The researchers took 10 pregnant Ts65Dn mice and randomly assigned four mice to receive peptide injections, and six mice to receive control injections (salt water). Injections were administered into the space around the organs in the abdomen, but not directly into the womb.
Injections were given on days 8-12 of pregnancy (mouse pregnancies usually last between 18 to 21 days). The researchers also carried out the same experiment on normal (non-Ts65Dn) mice. The researchers were not told what treatments the mice were receiving or whether the mice were Ts65Dn mice or normal mice.
Once the offspring were born, the researchers weighed them and tested their development daily from five to 21 days of age. Developmental tests assessed their motor skills (muscle development, movement and coordination) and their sensory skills.
There were 10 different tests, five motor and five sensory (such as what day mice first opened their eyes, reflex tests, ability to climb a mesh screen and strength of grasp). Researchers used a scoring system to assess performance in each tests.

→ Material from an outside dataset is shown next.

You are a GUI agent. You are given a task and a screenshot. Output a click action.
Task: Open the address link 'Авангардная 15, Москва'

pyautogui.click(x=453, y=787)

A total of 20 offspring from Ts65Dn mothers were tested; six from mothers treated with peptide, and 14 from control mothers. A total of 27 offspring from normal mothers were tested; nine from peptide treated mothers and 18 from control mothers. Once again, the researchers did not know which group the offspring belonged to during testing.
The researchers then compared the performance of the different groups of mice. They also looked at brain changes in the different groups of mice.
The researchers found that the Down’s syndrome-like Ts65Dn offspring of untreated mothers had significant delays in achieving four of the five motor skills tested, and four of the five sensory skills when compared to the offspring of normal mice.
However, Ts65Dn offspring from mothers treated with the peptide mixture showed no delay in achievement of three of these four delayed motor skills, and one of these four delayed sensory skills.
Offspring from normal mice who had been treated with the peptide mixture achieved four of the five motor skills and two of the five sensory skills earlier than offspring of untreated normal mice.
The researchers concluded that “prenatal treatment with (the peptide mixture) prevented developmental delay… in Down’s syndrome”.
This small study in a mouse model of Down’s syndrome has highlighted the possibility of improving development with treatments in the womb. It is worth noting that the treatment did not improve all of the skills tested, and that the mice were only followed up for a relatively short period of time.
It is unclear whether the improvements seen in mice would be seen in humans, and whether such improvements would significantly alter the impact of Down’s syndrome on the individual.
Much more research in animals will be needed before this treatment could be tried in humans. In particular, much more information on the safety and long-term effects of this treatment is needed.